On Sun, 6 Jun 2010 11:01:20 -0700 (PDT), K1TTT wrote:

as in the other thread, what is the mechanism of that 'interaction'
between waves? i contend there can be no 'interaction' between
forward and reflected waves if the device is linear. so in an ideal
case of a voltage or current source and ideal source resistance there
is no interaction, it is reflected by and/or absorbed in the source
depending on the impedance of the line and source.

There is no mixing as in multiplication of waveforms. Perhaps I can
offer a simple analogy. Instead of two AC waveforms (forward and
reflected), use a DC equivalent. Start with two DIFFERENT batteries.
Connect the two negative ends together and declare that to be ground.
Connect a resistor between the positive terminals. The two voltages
most certainly "interact" across the resistor, resulting in the
current and power being proportional to the difference between the two
battery voltages. Nothing in this crude example is non-linear, so
there's no need for mixing in order to get interaction.

Similarly, the coax cable acts much in the same way. The two
batteries are replaced by the incident and reflected signals. At any
time, or position on the transmission line, the model can be frozen
and the instantaneous voltages and currents be calculated.

if the source is
not linear then you would have to calculate the effect of the sum of
the voltages or currents at the source to determine the effect.

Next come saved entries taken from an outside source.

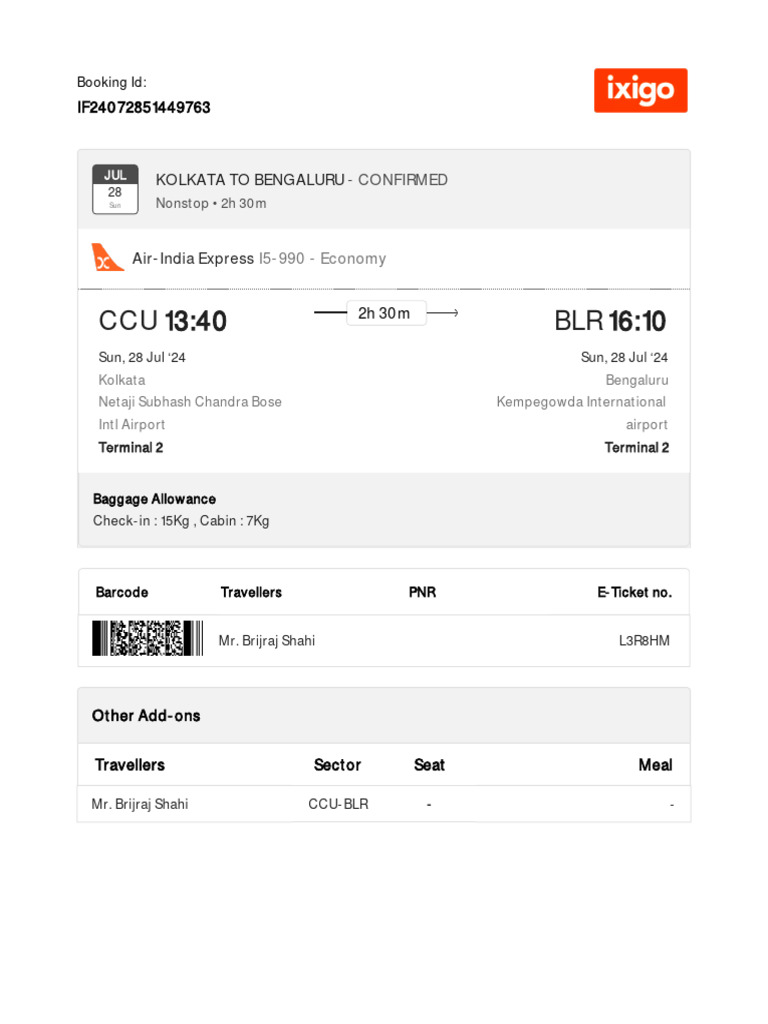Image resolution: width=768 pixels, height=1024 pixels.
Task: Click the Air India Express airline logo
Action: [x=108, y=258]
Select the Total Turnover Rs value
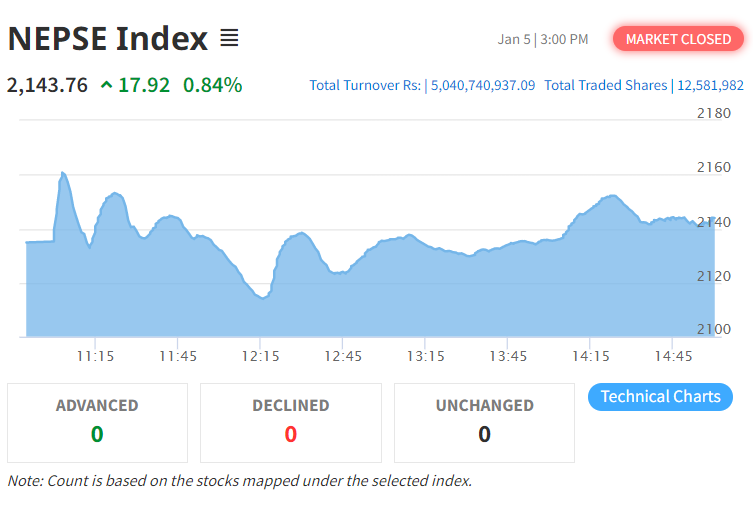The image size is (753, 508). pos(482,85)
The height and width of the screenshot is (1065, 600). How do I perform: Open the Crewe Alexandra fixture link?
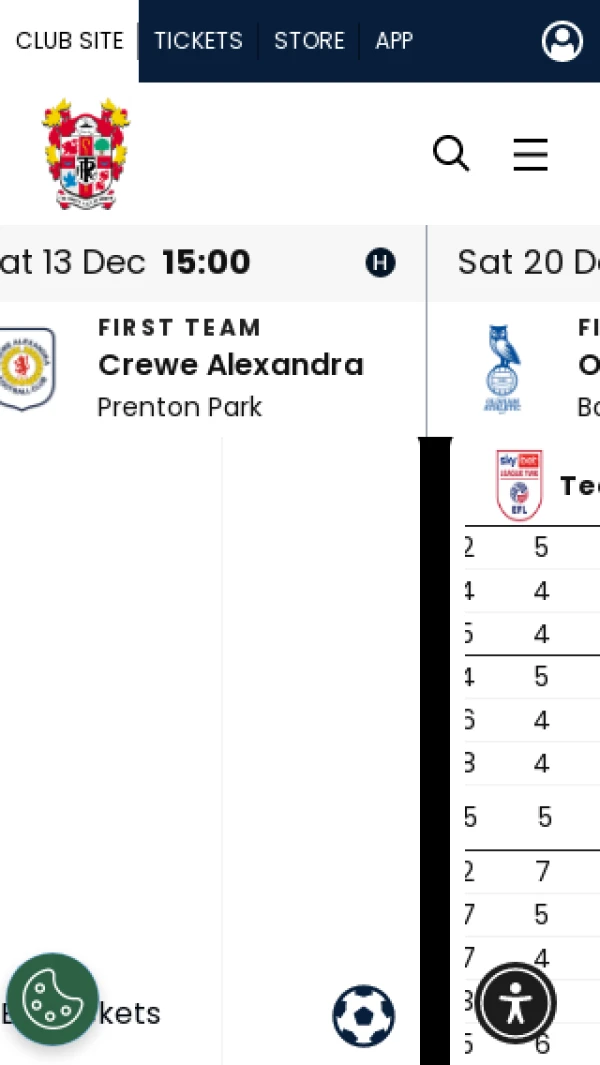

If the source (or load) is non-linear, then the waveforms seen on the
transmission line will be distorted. This is unlikely because we
usually don't install diodes in antennas, or build HF amplifiers with
substantial non-linearities (i.e. distortion).



--
Jeff Liebermann
150 Felker St #D http://www.LearnByDestroying.com
Santa Cruz CA 95060 http://802.11junk.com
Skype: JeffLiebermann AE6KS 831-336-2558

On Jun 6, 8:55*pm, Jeff Liebermann wrote:
On Sun, 6 Jun 2010 11:01:20 -0700 (PDT), K1TTT wrote:
as in the other thread, what is the mechanism of that 'interaction'
between waves? *i contend there can be no 'interaction' between
forward and reflected waves if the device is linear. *so in an ideal
case of a voltage or current source and ideal source resistance there
is no interaction, it is reflected by and/or absorbed in the source
depending on the impedance of the line and source. *

There is no mixing as in multiplication of waveforms. *Perhaps I can
offer a simple analogy. *Instead of two AC waveforms (forward and
reflected), use a DC equivalent. *Start with two DIFFERENT batteries.
Connect the two negative ends together and declare that to be ground.
Connect a resistor between the positive terminals. *The two voltages
most certainly "interact" across the resistor, resulting in the
current and power being proportional to the difference between the two
battery voltages. *Nothing in this crude example is non-linear, so
there's no need for mixing in order to get interaction.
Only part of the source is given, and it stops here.